## RECORD EXCERPTS
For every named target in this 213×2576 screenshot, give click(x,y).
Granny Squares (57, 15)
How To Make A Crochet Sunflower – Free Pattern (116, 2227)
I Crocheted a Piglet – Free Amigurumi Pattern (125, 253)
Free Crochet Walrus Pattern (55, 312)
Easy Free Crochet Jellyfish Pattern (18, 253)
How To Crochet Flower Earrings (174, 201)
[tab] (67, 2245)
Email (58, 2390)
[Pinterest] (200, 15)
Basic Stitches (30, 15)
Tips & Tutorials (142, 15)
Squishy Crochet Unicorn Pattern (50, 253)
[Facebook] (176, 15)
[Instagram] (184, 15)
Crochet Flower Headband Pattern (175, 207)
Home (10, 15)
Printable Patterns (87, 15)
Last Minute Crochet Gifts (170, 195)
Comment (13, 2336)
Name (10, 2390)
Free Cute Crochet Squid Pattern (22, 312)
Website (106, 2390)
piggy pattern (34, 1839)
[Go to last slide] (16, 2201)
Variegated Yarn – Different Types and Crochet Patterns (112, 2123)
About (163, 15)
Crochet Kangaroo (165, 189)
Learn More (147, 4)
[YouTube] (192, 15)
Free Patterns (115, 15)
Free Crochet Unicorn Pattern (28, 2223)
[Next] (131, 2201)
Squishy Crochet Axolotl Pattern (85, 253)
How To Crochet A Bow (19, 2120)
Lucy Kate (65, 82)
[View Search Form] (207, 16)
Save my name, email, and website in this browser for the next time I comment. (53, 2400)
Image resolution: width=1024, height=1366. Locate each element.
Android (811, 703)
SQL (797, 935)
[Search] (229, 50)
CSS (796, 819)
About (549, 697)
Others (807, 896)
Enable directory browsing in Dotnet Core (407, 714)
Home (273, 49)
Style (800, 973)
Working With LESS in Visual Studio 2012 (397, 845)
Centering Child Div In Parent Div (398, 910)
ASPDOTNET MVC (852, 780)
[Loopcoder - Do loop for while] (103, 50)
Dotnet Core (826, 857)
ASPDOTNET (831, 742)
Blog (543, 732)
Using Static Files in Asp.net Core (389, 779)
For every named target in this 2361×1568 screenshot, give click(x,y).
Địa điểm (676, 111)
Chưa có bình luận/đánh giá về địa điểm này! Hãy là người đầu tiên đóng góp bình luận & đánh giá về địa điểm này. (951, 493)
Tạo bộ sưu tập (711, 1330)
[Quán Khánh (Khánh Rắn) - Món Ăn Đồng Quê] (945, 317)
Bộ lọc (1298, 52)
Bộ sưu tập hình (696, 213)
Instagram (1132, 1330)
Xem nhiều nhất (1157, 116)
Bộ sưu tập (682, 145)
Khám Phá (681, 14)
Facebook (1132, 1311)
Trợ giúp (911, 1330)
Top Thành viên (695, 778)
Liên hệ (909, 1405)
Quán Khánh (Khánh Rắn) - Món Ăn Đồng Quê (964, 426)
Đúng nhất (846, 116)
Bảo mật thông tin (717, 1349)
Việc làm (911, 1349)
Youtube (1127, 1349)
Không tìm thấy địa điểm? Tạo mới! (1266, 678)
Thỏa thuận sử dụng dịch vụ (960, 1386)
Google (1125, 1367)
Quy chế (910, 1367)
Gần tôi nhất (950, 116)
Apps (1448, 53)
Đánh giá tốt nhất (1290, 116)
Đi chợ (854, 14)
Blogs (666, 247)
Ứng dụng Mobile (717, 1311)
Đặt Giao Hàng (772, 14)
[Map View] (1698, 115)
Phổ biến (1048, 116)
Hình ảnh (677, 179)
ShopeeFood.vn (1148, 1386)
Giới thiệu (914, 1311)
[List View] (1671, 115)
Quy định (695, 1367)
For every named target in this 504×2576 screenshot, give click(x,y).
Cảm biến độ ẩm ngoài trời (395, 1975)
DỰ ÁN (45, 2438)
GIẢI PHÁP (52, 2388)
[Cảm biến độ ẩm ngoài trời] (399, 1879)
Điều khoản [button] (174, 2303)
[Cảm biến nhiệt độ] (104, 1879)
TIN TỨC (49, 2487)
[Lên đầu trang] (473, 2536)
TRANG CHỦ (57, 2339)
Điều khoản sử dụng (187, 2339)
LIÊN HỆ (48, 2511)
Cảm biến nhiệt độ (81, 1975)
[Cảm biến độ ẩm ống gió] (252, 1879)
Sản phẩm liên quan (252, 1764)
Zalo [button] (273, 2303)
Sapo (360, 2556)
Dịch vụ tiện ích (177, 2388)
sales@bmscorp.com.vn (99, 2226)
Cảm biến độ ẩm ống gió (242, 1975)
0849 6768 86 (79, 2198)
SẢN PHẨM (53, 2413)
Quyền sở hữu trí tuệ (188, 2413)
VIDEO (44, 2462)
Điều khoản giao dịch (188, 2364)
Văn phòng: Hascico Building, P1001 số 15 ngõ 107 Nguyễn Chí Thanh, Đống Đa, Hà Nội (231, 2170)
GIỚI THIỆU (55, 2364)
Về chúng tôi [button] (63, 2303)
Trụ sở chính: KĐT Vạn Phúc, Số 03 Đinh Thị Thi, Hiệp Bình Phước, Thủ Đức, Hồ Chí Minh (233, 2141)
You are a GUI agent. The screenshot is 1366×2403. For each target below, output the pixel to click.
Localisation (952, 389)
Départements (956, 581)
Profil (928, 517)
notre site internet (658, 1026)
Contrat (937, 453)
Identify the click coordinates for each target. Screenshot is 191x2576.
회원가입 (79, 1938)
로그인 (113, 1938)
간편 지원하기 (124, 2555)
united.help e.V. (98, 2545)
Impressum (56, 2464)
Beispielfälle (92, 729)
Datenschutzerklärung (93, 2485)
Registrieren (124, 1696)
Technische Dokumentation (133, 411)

## TASK OBJECTIVE
Going back over the entries above, copy word for word every line from the one that has "How To Crochet Flower Earrings (174, 201)" on through the one that has "Địa điểm (676, 111)".

## RESULT
How To Crochet Flower Earrings (174, 201)
[tab] (67, 2245)
Email (58, 2390)
[Pinterest] (200, 15)
Basic Stitches (30, 15)
Tips & Tutorials (142, 15)
Squishy Crochet Unicorn Pattern (50, 253)
[Facebook] (176, 15)
[Instagram] (184, 15)
Crochet Flower Headband Pattern (175, 207)
Home (10, 15)
Printable Patterns (87, 15)
Last Minute Crochet Gifts (170, 195)
Comment (13, 2336)
Name (10, 2390)
Free Cute Crochet Squid Pattern (22, 312)
Website (106, 2390)
piggy pattern (34, 1839)
[Go to last slide] (16, 2201)
Variegated Yarn – Different Types and Crochet Patterns (112, 2123)
About (163, 15)
Crochet Kangaroo (165, 189)
Learn More (147, 4)
[YouTube] (192, 15)
Free Patterns (115, 15)
Free Crochet Unicorn Pattern (28, 2223)
[Next] (131, 2201)
Squishy Crochet Axolotl Pattern (85, 253)
How To Crochet A Bow (19, 2120)
Lucy Kate (65, 82)
[View Search Form] (207, 16)
Save my name, email, and website in this browser for the next time I comment. (53, 2400)
Image resolution: width=1024, height=1366. Locate each element.
Android (811, 703)
SQL (797, 935)
[Search] (229, 50)
CSS (796, 819)
About (549, 697)
Others (807, 896)
Enable directory browsing in Dotnet Core (407, 714)
Home (273, 49)
Style (800, 973)
Working With LESS in Visual Studio 2012 (397, 845)
Centering Child Div In Parent Div (398, 910)
ASPDOTNET MVC (852, 780)
[Loopcoder - Do loop for while] (103, 50)
Dotnet Core (826, 857)
ASPDOTNET (831, 742)
Blog (543, 732)
Using Static Files in Asp.net Core (389, 779)
For every named target in this 2361×1568 screenshot, give click(x,y).
Địa điểm (676, 111)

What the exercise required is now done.